- [Problem to solve] Beginning with the line that has "Viewport: 545px width, 300px", write out each line down to the end of the records below exactly, and include no pictures.

- [Stored data]
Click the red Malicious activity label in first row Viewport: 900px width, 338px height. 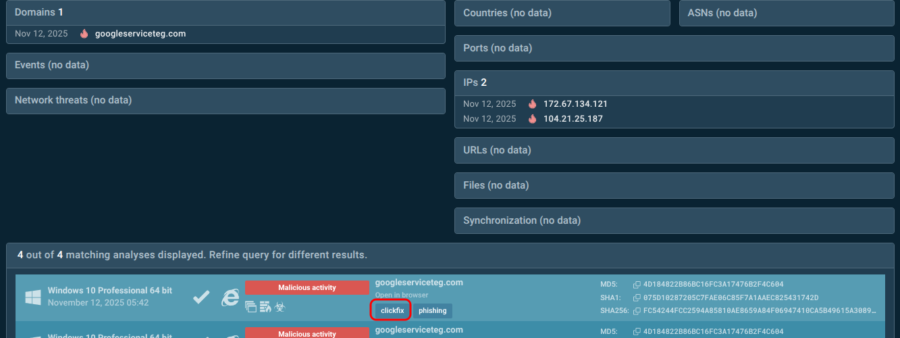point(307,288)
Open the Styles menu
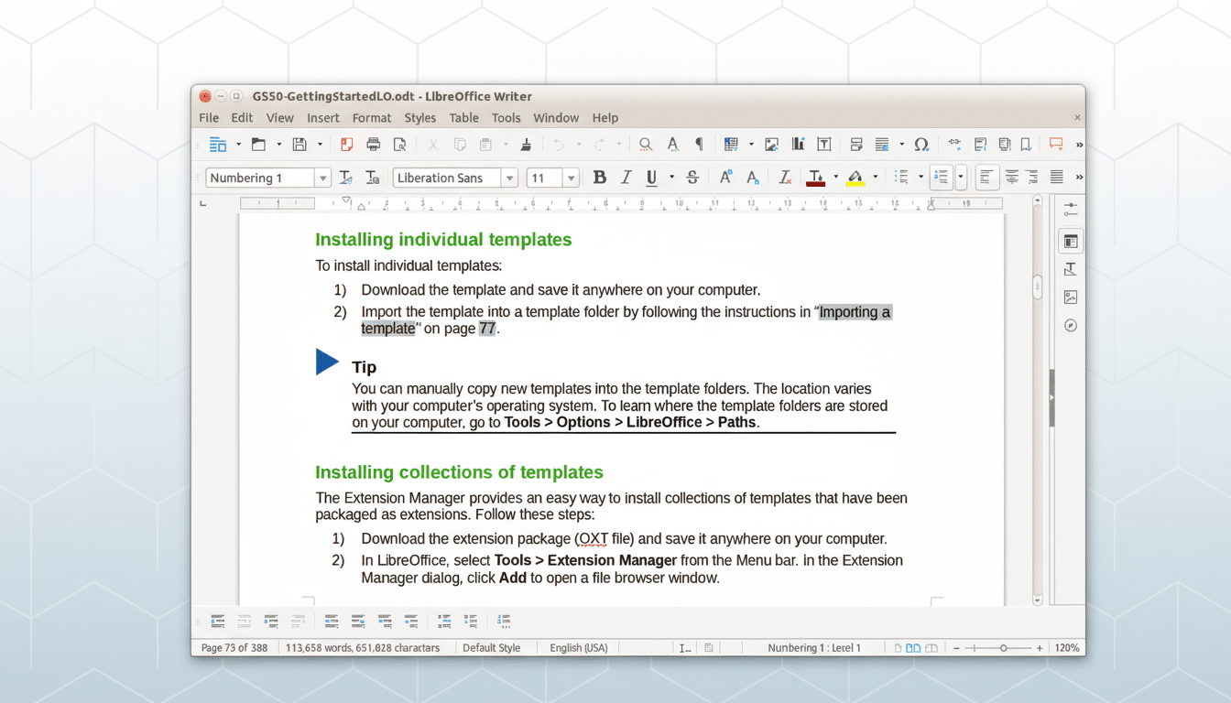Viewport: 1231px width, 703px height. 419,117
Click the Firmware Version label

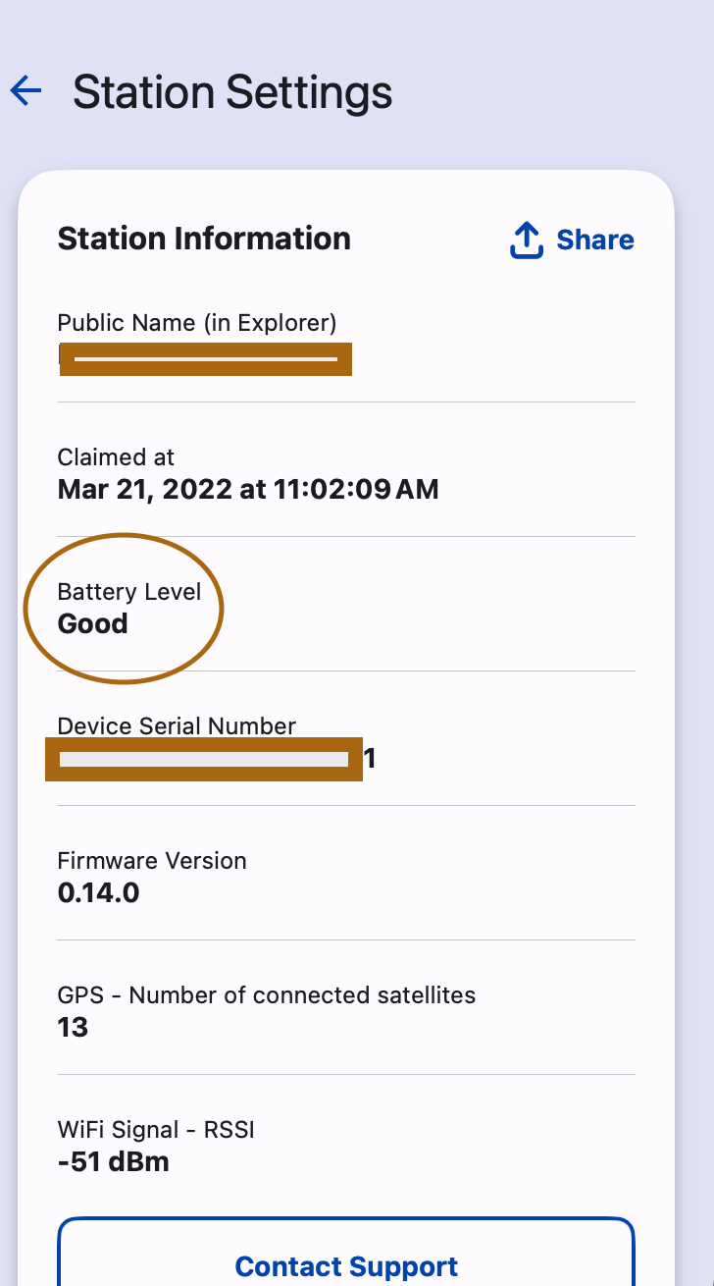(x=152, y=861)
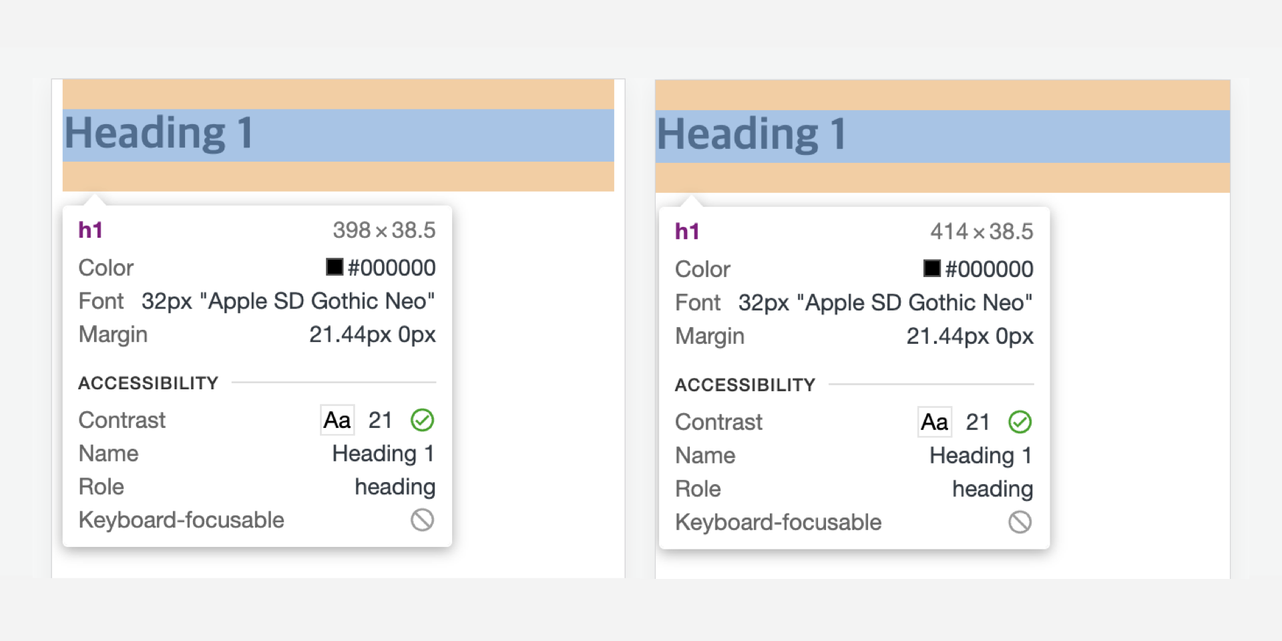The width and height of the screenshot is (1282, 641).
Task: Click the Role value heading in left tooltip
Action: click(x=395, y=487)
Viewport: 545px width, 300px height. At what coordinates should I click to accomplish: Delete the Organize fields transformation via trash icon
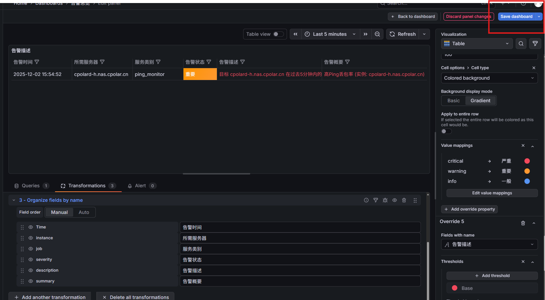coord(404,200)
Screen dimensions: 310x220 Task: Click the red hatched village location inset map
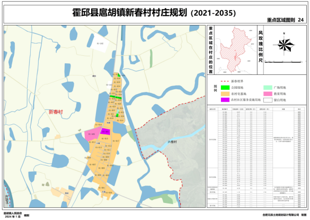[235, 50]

- [Output for this task]
Viewport: 545px width, 300px height. At what coordinates should I click to accomplish: Delete the Organize fields transformation via trash icon
coord(404,200)
Screen dimensions: 310x220 Task: Click the red hatched village location inset map
[235, 50]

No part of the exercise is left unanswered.